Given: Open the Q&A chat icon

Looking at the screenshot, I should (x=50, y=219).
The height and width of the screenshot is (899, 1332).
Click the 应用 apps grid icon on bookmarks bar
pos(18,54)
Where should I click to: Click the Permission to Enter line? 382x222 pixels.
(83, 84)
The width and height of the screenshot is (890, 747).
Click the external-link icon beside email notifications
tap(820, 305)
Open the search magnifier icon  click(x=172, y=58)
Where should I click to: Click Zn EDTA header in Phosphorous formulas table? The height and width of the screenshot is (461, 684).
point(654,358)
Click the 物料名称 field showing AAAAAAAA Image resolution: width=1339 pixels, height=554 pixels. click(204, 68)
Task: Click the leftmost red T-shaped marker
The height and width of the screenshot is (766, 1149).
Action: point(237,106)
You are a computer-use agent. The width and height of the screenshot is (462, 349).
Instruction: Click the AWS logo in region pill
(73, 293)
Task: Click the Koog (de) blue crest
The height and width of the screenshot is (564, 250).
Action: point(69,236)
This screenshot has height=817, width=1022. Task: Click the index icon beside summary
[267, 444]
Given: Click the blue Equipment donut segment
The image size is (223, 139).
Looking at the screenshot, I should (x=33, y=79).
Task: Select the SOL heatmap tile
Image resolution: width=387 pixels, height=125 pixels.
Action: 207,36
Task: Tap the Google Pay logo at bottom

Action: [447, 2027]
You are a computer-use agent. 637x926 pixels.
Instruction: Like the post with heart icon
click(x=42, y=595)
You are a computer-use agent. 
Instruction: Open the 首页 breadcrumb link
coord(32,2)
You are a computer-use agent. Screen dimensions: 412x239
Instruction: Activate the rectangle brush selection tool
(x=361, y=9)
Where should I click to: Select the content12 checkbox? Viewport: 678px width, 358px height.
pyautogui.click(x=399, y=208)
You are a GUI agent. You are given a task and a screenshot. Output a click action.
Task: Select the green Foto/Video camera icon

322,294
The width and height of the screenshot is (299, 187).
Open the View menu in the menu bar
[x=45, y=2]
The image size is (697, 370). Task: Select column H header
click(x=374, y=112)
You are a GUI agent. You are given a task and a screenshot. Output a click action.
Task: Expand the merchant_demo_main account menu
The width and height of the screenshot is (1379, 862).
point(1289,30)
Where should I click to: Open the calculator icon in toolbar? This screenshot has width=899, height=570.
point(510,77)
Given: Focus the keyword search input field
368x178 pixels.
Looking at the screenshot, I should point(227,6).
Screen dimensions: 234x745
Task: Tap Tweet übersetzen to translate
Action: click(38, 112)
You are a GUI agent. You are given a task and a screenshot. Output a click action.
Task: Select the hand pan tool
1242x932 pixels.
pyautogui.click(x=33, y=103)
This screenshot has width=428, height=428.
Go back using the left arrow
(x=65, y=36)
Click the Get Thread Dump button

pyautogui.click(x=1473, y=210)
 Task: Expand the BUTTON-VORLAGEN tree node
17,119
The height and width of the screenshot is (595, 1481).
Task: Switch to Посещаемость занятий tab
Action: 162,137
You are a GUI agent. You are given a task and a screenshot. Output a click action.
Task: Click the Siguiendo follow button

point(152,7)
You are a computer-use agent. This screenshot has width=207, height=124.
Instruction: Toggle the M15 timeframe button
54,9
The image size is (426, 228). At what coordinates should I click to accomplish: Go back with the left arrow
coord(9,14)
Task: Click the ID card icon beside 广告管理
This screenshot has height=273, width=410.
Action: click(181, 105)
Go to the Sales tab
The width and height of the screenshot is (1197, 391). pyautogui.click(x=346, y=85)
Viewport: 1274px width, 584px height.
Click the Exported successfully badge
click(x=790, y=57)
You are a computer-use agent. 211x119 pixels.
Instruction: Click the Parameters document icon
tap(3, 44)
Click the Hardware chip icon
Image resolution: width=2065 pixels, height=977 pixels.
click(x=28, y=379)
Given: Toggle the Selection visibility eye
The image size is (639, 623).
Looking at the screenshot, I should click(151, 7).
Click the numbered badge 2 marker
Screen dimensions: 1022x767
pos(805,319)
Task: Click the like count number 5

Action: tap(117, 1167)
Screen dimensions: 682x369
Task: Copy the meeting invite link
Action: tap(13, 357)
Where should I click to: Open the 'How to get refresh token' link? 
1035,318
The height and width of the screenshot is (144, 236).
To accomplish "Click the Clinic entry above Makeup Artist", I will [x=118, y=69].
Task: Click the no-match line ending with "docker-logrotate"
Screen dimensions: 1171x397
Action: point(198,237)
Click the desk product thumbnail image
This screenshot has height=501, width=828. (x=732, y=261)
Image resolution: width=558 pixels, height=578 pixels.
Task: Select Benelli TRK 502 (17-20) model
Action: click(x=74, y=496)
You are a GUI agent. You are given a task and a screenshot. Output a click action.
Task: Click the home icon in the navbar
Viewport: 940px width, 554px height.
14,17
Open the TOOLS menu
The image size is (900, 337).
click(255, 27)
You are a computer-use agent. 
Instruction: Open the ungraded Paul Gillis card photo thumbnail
※ ※ ※
Work to be completed:
The records are given above. Copy each line in them that holds "card".

Solution:
Task: Click the ID card icon beside 广告管理
Instruction: Open the ungraded Paul Gillis card photo thumbnail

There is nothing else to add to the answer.